No use of nuclear weapons
During the Cold War, the US would not use the atomic bomb against Russia. Henry Kissinger, then national security adviser to Pres. Richard Nixon, gave this assurance to Mao Tse-Tung, former Chairman of China, in their talks towards the US-China rapprochement in 1972. That means conventional war would be waged as in the war on Iraq and now on Afghanistan. The US will use interceptors against nuclear weapons as it used the patriots that intercepted the scud missiles launched by Saddam during the Desert Storm. One missile went past the patriots and landed in Israel though.
The US would not care less
The US would not care less if South Korea were destroyed by North Korea. However, South Korea is emboldened by US support. The South Korean ambassador in the Philippines said on television on April 4,2013 that North Korea will not attack because of US presence. He said there is nothing new in the declaration of war by North Korea. (I have a Hub "How would you solve the Korea problem?)

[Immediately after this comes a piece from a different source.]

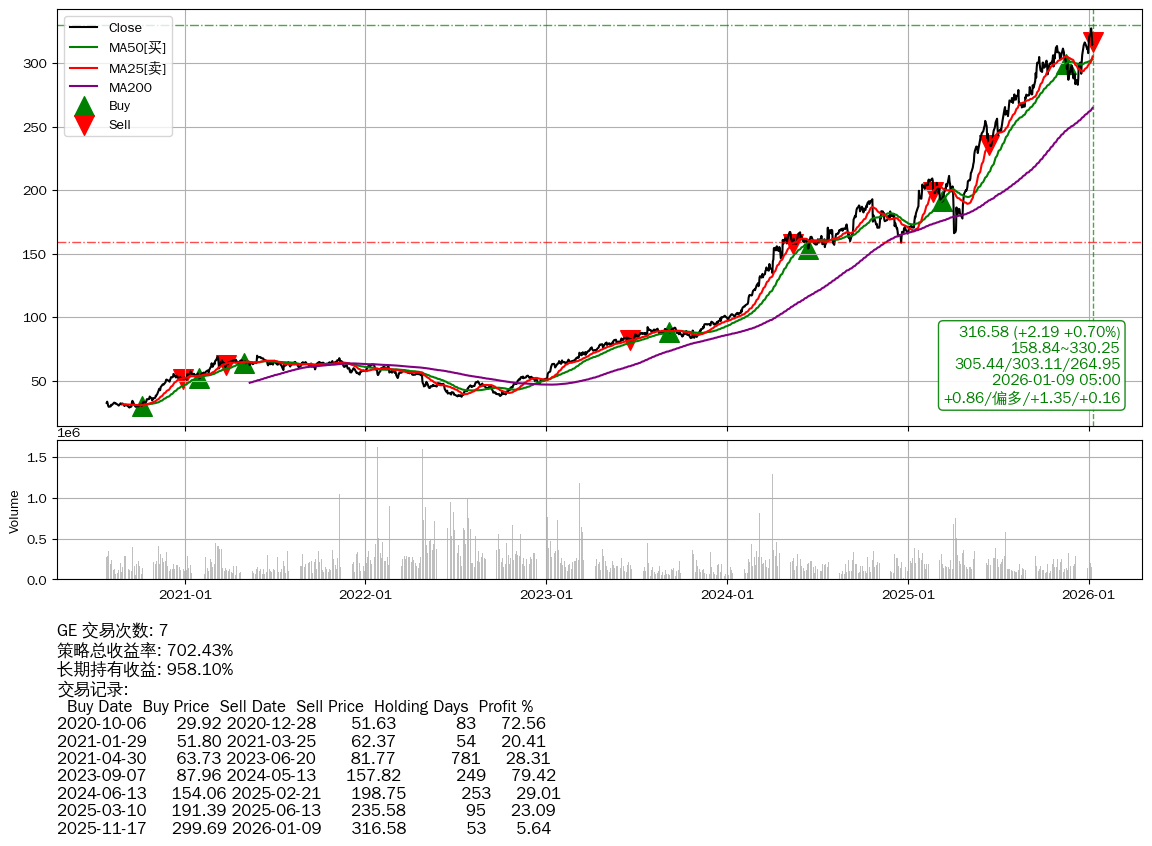Screen dimensions: 1152x846
Task: Click the latest Sell marker near 2026-01
Action: [1093, 42]
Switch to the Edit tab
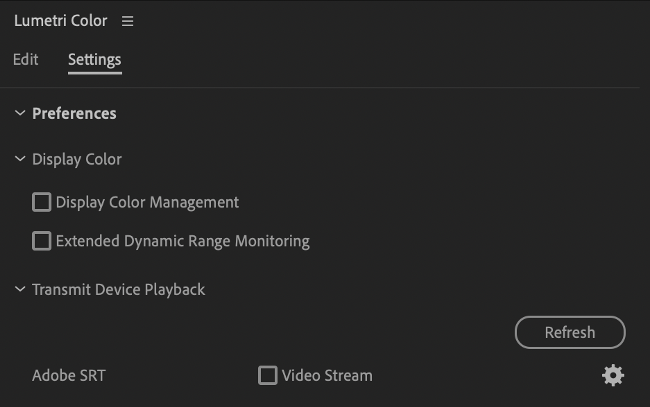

The US is out to protect Americans in South Korea who are working in the American subsidiaries there. Of course, the US is out to protect American multinationals in South Korea.
China would raise an eyebrow if the US attacked North Korea. That would sour their present alliance. American businessmen cannot afford a souring of relations with China now that they have taken a foothold on the Chinese mainland. They have coveted the great Chinese market since early 1900s.
What about the United Nations?
The UN was manipulated by the US in 1948 to hold the first election in the Korean peninsula that saw the installation of Syngman Rhee as president of South Korea. The UN did not play the role of referee but was a protagonist in the shooting war in 1950-53. The UN could not mediate in the invasion of Iraq led by the US; it was a coalition's decision to invade Iraq and capture Saddam. The Philippines, early on, joined the coalition but later on withdrew from it. What could we expect from the UN that has a South Korean as secretary-general?
Chain of decision
What then is the chain of decision-making on the side of the UN, US, and South Korean side? Answer: Internationalist business group, US, UN, South Korea in that order of power.
The main reason why the US supports South Korea is the presence of American multinationals in South Korea. In the shooting war in 1950-53 the US did more damage on South Korea and North Korea than did North Korea, China and USSR. The Cold War was raging then. Now the Cold War is over.
A multinational in South Korea is now controlling 45% of the global market of flash memory that is being used in latest breeds of cellphones and laptops. No other chip maker could overtake that market share. A rival set up in Japan cannot shift from its technology of making random access memory (RAM); in fact it has declared bankruptcy. Of course, the market for RAM has dramatically shrank. Where would KIA, Hyundai and other automakers in South Korea relocate and how fast could they set up shop? They would have to haul thousands of skilled South Korean workers to the new locations or train new skilled workers or import American labor. Or relocate to the US territory. However, that would be losing the pool of labor that is paid 10% of what is paid to American labor.